Additionally, just as 9 players on the field must work together to succeed, I believe in teamwork in the medical arena. One thing I appreciate about my job is that if I’m uncertain, I know help is near. Often coworkers and I discuss assessments and plans to achieve the greatest result. As a Physician Assistant I will not be going to a job, but instead a chance to provide hope and the highest level of care. To achieve that, referrals and consults with specialists may be necessary. But those are learning opportunities. In the end, it’s about what is best for the patient. I’m also excited to share my nutritional knowledge. Many diseases can be prevented with simple lifestyle changes. After majoring in Nutrition, my confidence in the correlation between a healthy diet and its benefits medically has only increased.
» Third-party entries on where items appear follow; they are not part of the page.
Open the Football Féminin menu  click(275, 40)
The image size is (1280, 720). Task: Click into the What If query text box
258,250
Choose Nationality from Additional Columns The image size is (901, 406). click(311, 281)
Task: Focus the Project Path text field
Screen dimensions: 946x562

By choosing to be a PA, there’s the chance to implement more patient guidance.
Again, family will always be one of my top priorities. As ready as I am to dive into the miraculous science of human life, I’m just as anxious for the day when I get to raise little miracles of my own. I cannot think of a better way to have perfect balance between a rewarding career and the gift of being called “mom," than what being a Physician Assistant will offer. Driving for field trips, coaching sports teams, and being there in times of need, are priceless moments that can’t be taken for granted.
That curveball thrown at me was a blessing in disguise; the perfect reminder that the game of life is short, and you have to make the most out of every inning. Majority of things are not going to be easy, but having faith and supporting teammates, unfortunate circumstances can be hit deep over the left field fence. I have turned cancer into a home run.